Impressionist Claude Monet was distraught. Despite a few adulatory press notices and the sale of some paintings and works on paper, the 38-year-old artist could not support his small family. Constantly broke, Monet approached collectors as well as friends and colleagues such as Frederic Bazille, Gustave Courbet, and Edouard Manet for loans and handouts. He could hardly afford art supplies. And now his wife, Camille Doncieux, the mother of his two young sons, was on her deathbed. She was 32.

After a long illness, probably uterine cancer, Camille succumbed on Sept. 5, 1879, and at her side Monet painted his grief. He wrote Georges Clemenceau, later the eminent French statesman and a dear friend, that “finding myself at the deathbed of a loved one, I was surprised … by the colors that death brought to her immobile face.” The changing tones of blue, yellow, and gray mesmerized him. Reacting instinctively, he “found himself desiring to reproduce the last image of she who would leave us forever.” He used long, rapid brushstrokes and subdued colors.

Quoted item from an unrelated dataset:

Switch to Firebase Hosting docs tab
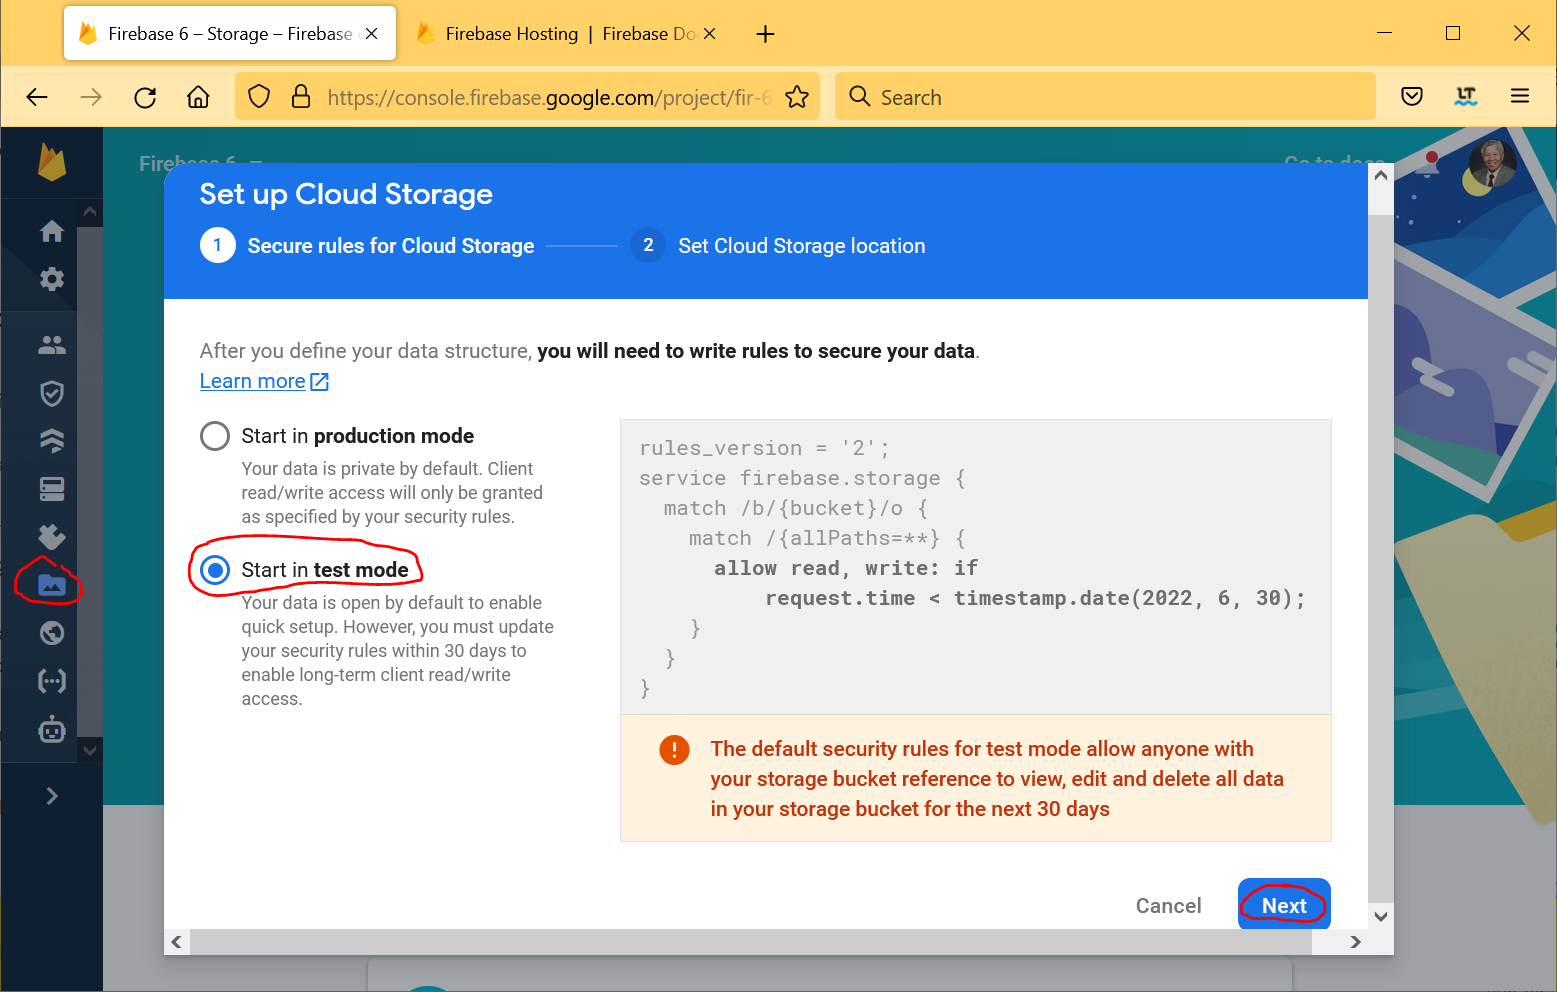pyautogui.click(x=560, y=34)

Though he would live for 47 more years, enjoying love and fame, Monet carried Camille always in his heart. His tender depiction of her was hanging in his bedroom when he died at the age of 86 in 1926. After the oil entered the collection of Michel Monet, the executor of his father’s estate, the work remained unknown for 38 years. Today, it belongs to the Musee d’Orsay in Paris and is often on view.

For Monet authority Charles Stuckey, the poignant painting is “truly a labor of love.” Art Institute of Chicago curator Gloria Groom points out, “This was one of the most tragic moments of Monet’s life. And he chose to remember this moment that would never repeat itself, exactly what the Impressionists did.” With one twist: These artists painted light, not death.

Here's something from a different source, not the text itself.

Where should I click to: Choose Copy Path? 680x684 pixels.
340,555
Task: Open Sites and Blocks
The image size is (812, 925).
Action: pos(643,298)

Monet always wanted to see his art hanging in the Louvre. But it wasn’t his landscapes he pictured in its palatial galleries. Monet had his figure paintings in mind. And the woman who posed for many of these over the course of 13 years was Camille Doncieux. The artist met his attractive model, who was born in Lyon and raised in Paris, when she was 18; he married her in 1870, almost three years after the birth of their first son, Jean. Their life together resembled scenes from Giacomo Puccini’s La Boheme crossed with chapters from Emile Zola’s l’Oeuvre.

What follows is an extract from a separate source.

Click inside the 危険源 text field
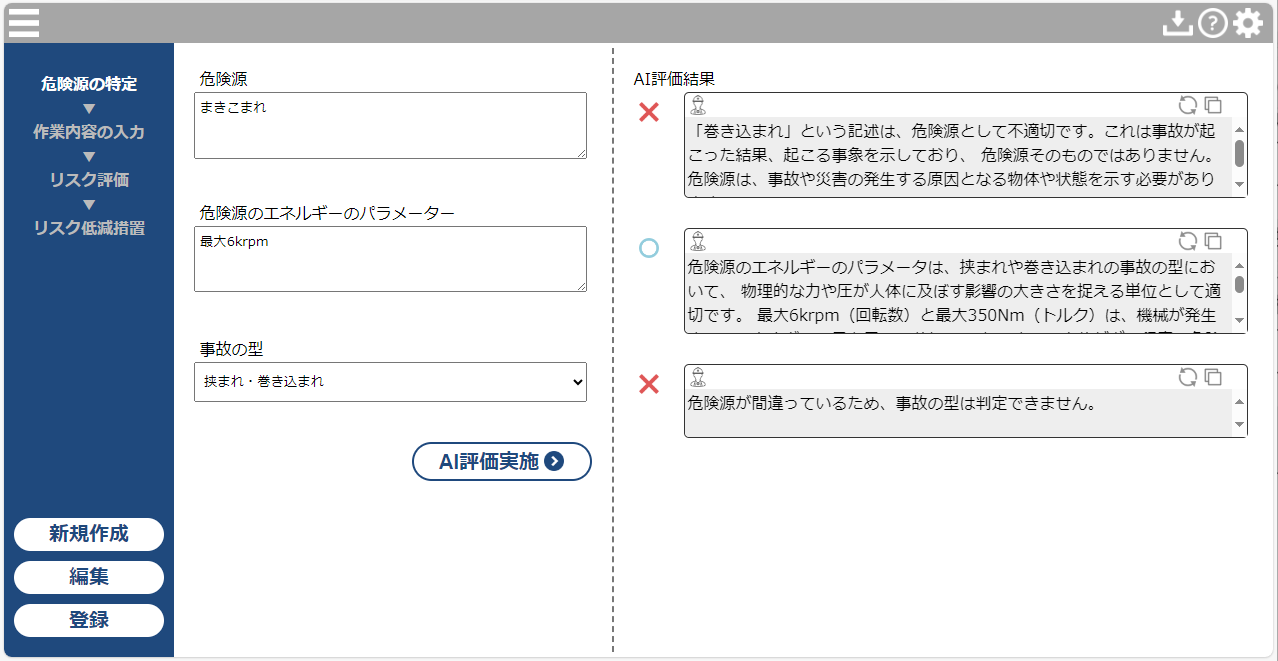The width and height of the screenshot is (1278, 661). [390, 125]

But unlike the Italian composer or the French novelist, Monet did not transform extreme poverty, incurable illness, and artistic indecision into art. When Camille appears in the Impressionist’s paintings, she wears fashionable dresses to a picnic in a forest clearing; sits on the beach elegantly holding a parasol; lunches with her young child at a food-laden table; and fans herself while wrapped in a dramatic Japanese kimono. Then, too, the friends who visited the Monets at the houses they rented in Argenteuil during the early 1870s were artists facing real struggles. When the 30-something artist wrote to Camille Pissarro that “Renoir’s not here — you can have the bed,” he was extending a concrete invitation.